YOUR INSTRUCTIONS – Replace "Locate" with "Find" in the lines below and write them out again with nothing else changed. Leave the pictures out.

GIVEN DATA –
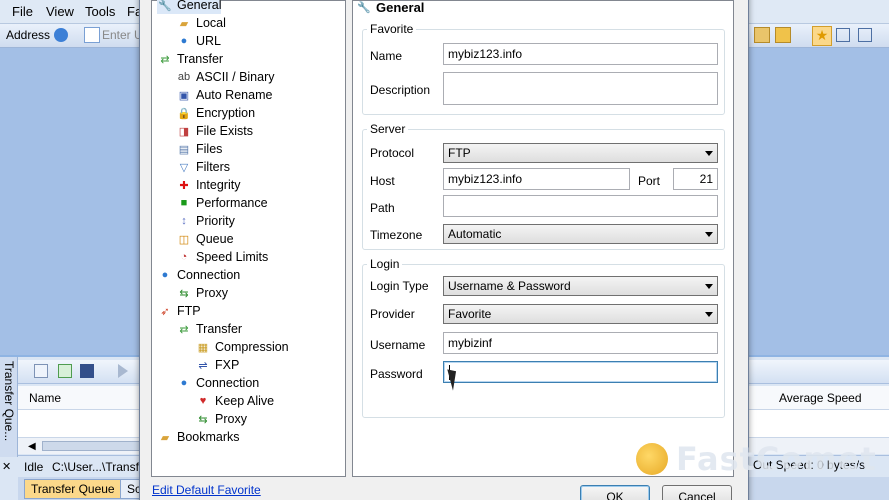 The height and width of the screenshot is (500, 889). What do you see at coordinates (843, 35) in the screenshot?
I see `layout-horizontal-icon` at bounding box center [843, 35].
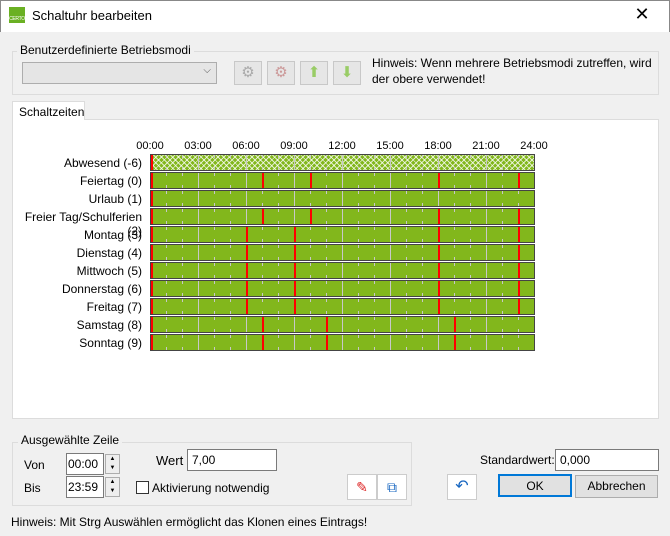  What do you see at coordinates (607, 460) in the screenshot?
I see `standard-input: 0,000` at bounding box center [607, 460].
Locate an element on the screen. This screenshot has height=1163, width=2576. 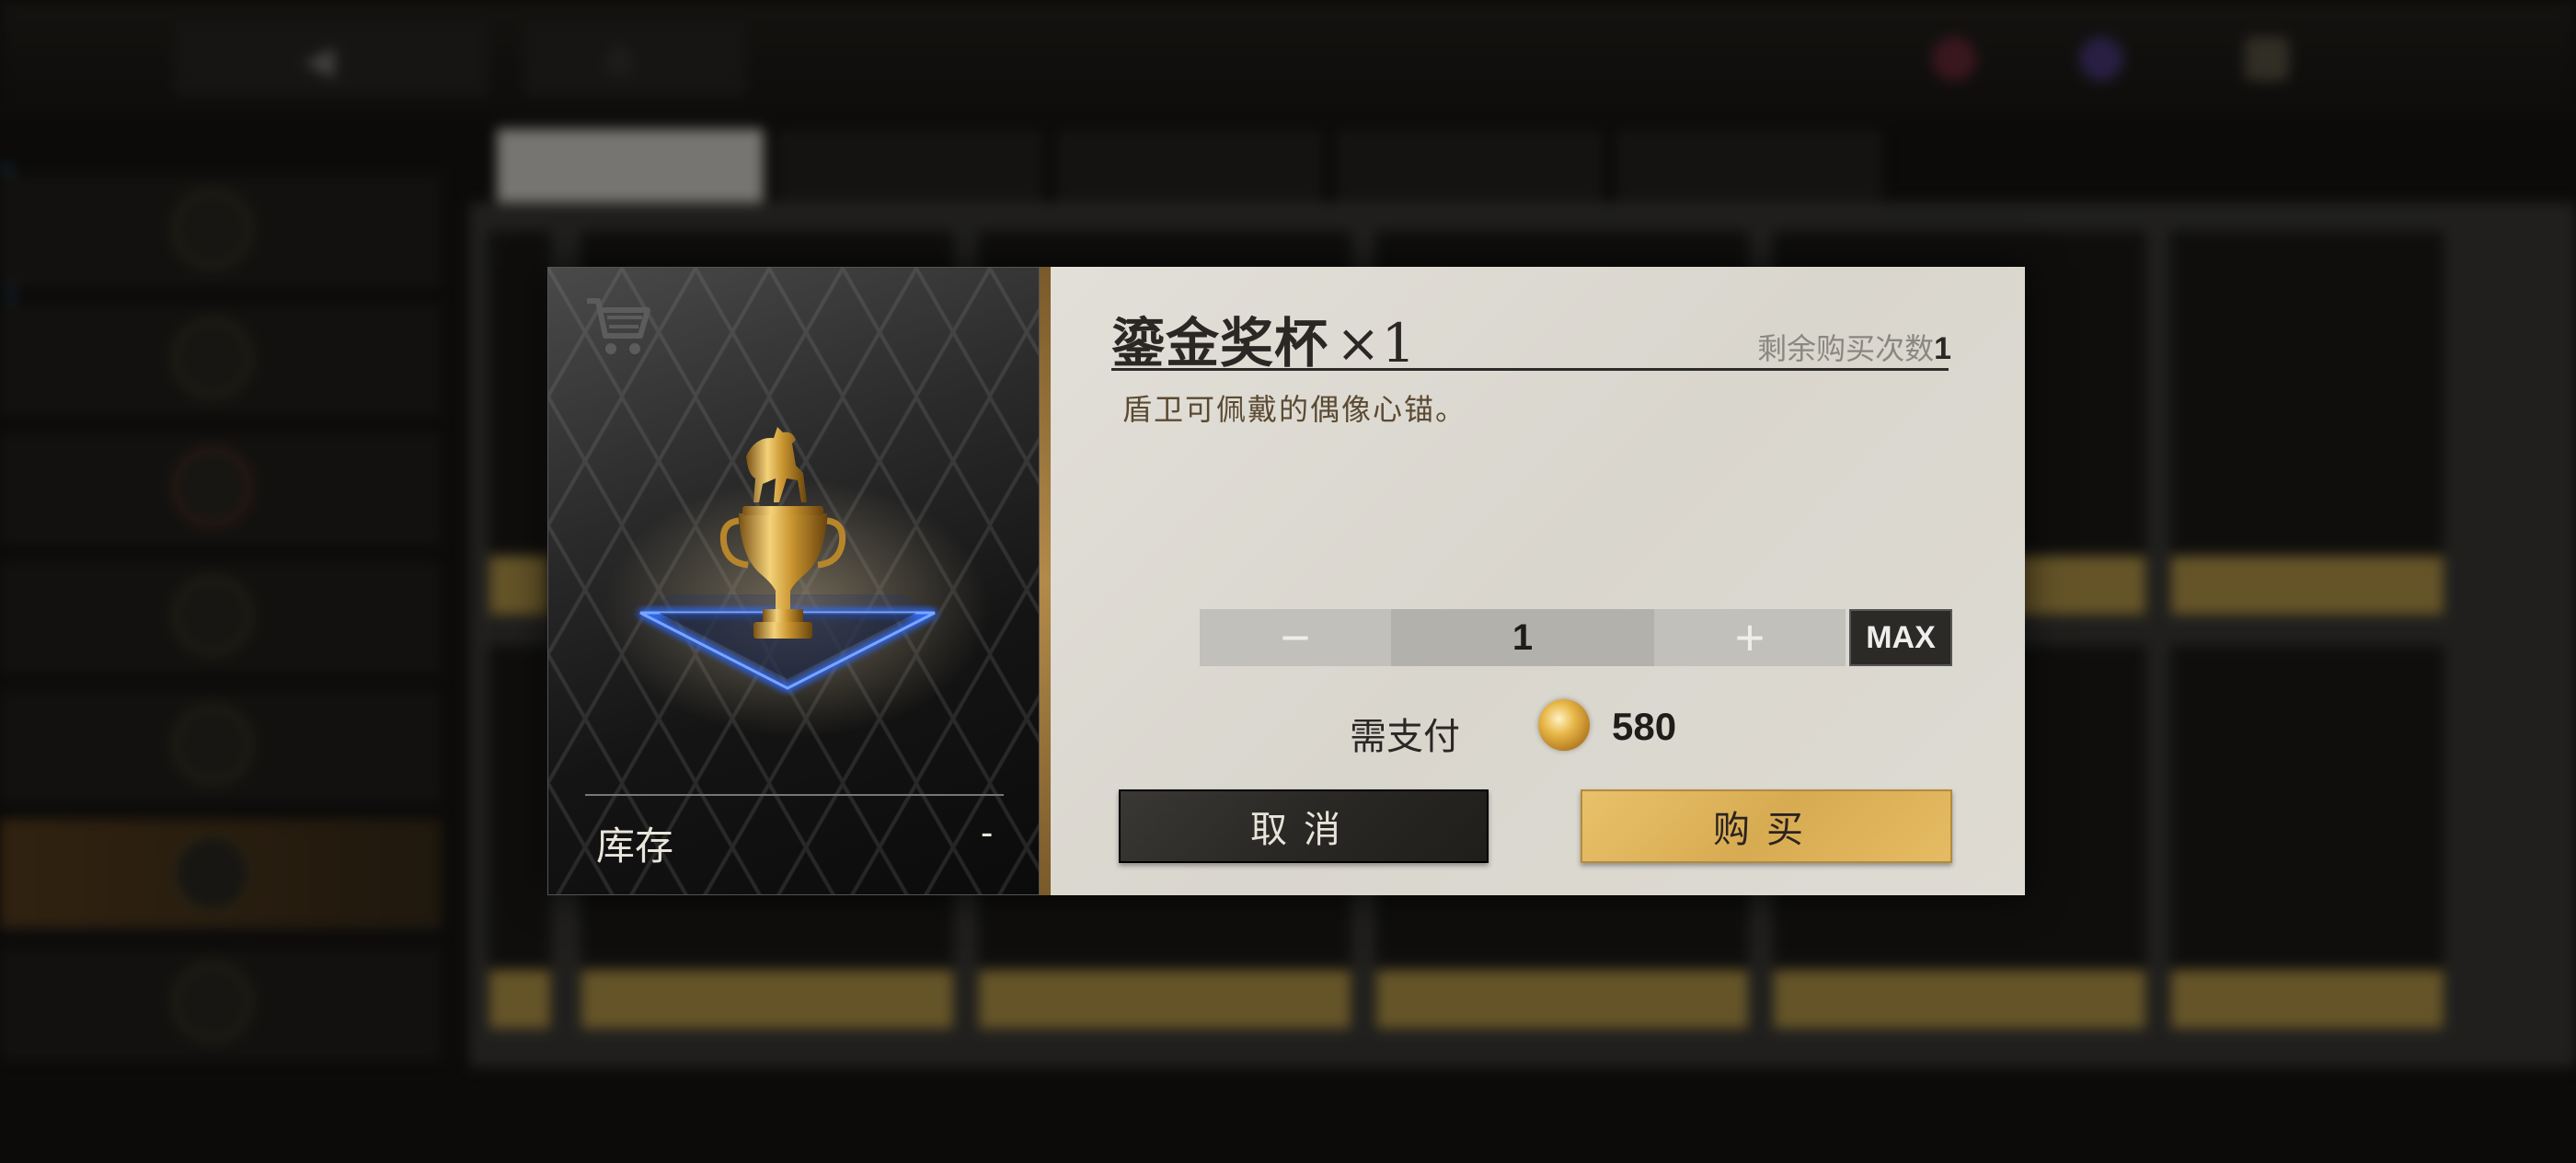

ANSWER TO THIS PROBLEM –
 The height and width of the screenshot is (500, 889). What do you see at coordinates (843, 35) in the screenshot?
I see `layout-horizontal-icon` at bounding box center [843, 35].
  What do you see at coordinates (607, 460) in the screenshot?
I see `standard-input: 0,000` at bounding box center [607, 460].
Find an element on the screen. This screenshot has height=1163, width=2576. 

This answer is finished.